From   "Scott Merryman" <[email protected]>
To   <[email protected]>
Subject   st: Re: RE: testing exclusion restriction for selection model
Date   Wed, 21 May 2003 17:28:10 -0500

----- Original Message -----
From: "Wendy Edelberg" <[email protected]>
To: <[email protected]>
Sent: Wednesday, May 21, 2003 10:43 AM
Subject: st: RE: testing exclusion restriction for selection model


> Hi stata users. I got no response from my initial posting -- but perhaps
> if I ask again... There must be a selection bias expert out there!
>
Isn't James Heckman at University of Chicago?

> Can anyone offer a test of my exclusion restrictions for a heckman
> selection
> model (beyond that theoretically they don't belong in the regression
> stage)? If I include them in the regression, aren't I committing the
> error of having Z=X and thus relying on the distributional assumptions
> to identify my model?

I don't believe it is an error, but just a weak assumption.

>  It has been suggested that my excluded variables
> (in the probit) should not be correlated with the regressors in the
> linear regression, but this seems too stringent.

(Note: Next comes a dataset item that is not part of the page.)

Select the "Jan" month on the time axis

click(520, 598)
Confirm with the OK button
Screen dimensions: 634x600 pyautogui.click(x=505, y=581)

I have more than one
> excluded variable, so I have been including them in small batches in the
> regression and doing an F-test on their coefficients.
> Any thoughts?
>
There is a very good Stata FAQ "What is the difference between 'endogeneity'
and 'sample selection bias'?" by Daniel Millimet at
http://www.stata.com/support/faqs/stat/bias.html

On the issue of identification, he writes:

"Because the IMR is a non-linear function of the variables included in the
first-stage probit model, call these Z, then the second-stage equation is
identified - because of this non-linearity - even if Z=X. However, the
non-linearity of the IMR arises from the assumption of normality in the
probit model. Since most researchers do not test or justify the use of the
normality assumption, it is highly questionable whether this assumption
should be used as the sole source of identification. Thus, it is advisable,
in my opinion, to have a variable in Z that is not also included in X. This
makes the source of identification clear (and debatable). "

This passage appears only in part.